Julian Barnes (Photo: copyright Alan Edwards)

The Booker Prize foundation and the Man Booker PLC Charitable Trust funded RNIB's production of all of the books on the shortlist in braille, giant print and talking book.

Author Julian Barnes joined Robert Kirkwood of Insight radio to talk about his Booker wining novel The sense of an ending (braille 3v; giant print 2v; TB 19027).

Essentially the book is about the imperfections of memory over time, but it is about much more than that?

Yes, you always have to have a one line tag to describe your book. It's about memory over time and getting it wrong - things you believed for many years turn out to be partially or even completely wrong, that is the starting point of the novel. One of my favourite quotes is an old Russian saying "He lies like an eye witness", the fact that eye witnesses or even documents are unreliable. An awful lot goes missing whether it's written or people's evidence. Of course biographers and historians are more used to this happening and they have to patch and weave their way across the holes, often the same thing happens with memories of our own lives.

A lot of your books centre on mortality, death and getting older. Is that a subject that interests you?

I think I've had death in my books since my first novel. It's the thing we all have to consider and puts life in context, it makes a sense or nonsense of life depending on how you look at it. I've always had a sense that death is on a parallel railway track and the tracks are going to cross at some stage and wipe you out.

Did you know that The sense of an ending was going to be fairly short? Did you have an ending in mind when you started?

Yes I generally do. I think it's a bit strange setting off on a journey and not knowing where you want it to go. although I know some authors who do that.

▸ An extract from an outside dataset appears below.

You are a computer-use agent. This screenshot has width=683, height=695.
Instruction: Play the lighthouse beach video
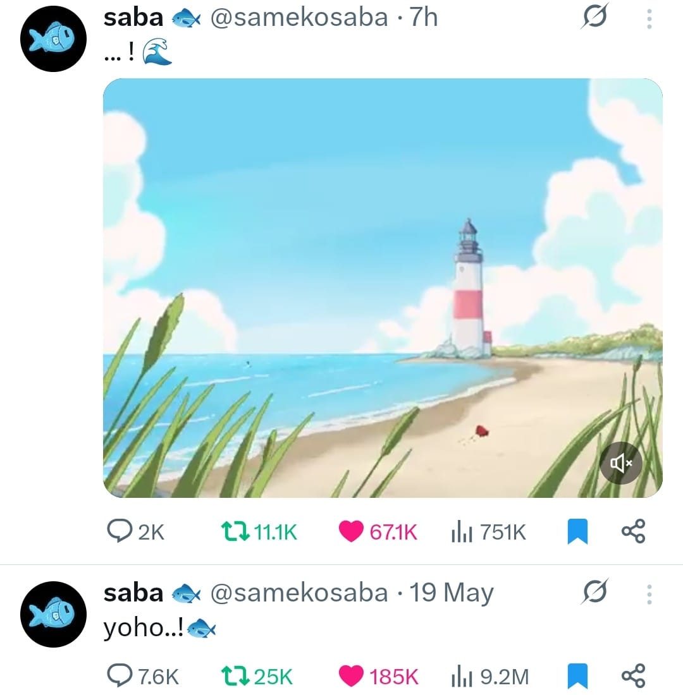[383, 288]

Every idea you have has its own natural length and you shouldn't try to stretch it, if anything you need to make it more concise.

You has campaigned against the closure of libraries. How important do you think they are to society as a whole?

Incredibly important. It's glib to think everything is available through the internet and that you can just download a book. The experience of handling a physical book is different. The wider social experience and value of libraries can't be expressed in financial terms. Many families don't have a book in the house and the library is a place to get used to reading and awakening the mind.

It's short sighted to close down libraries, it's sometimes regarded as the easy short term option but it's a very bad long term option.

You have supported RNIB's Talking book service in the past why do you think its important?

It would be awful for people to be deprived of the pleasures of books and reading because of blindness. I don't think you'd find a writer in the country who wouldn't support the RNIB and all that it does.

This was the fourth time you've been nominated for the Man Booker prize and you were the bookie's favourite.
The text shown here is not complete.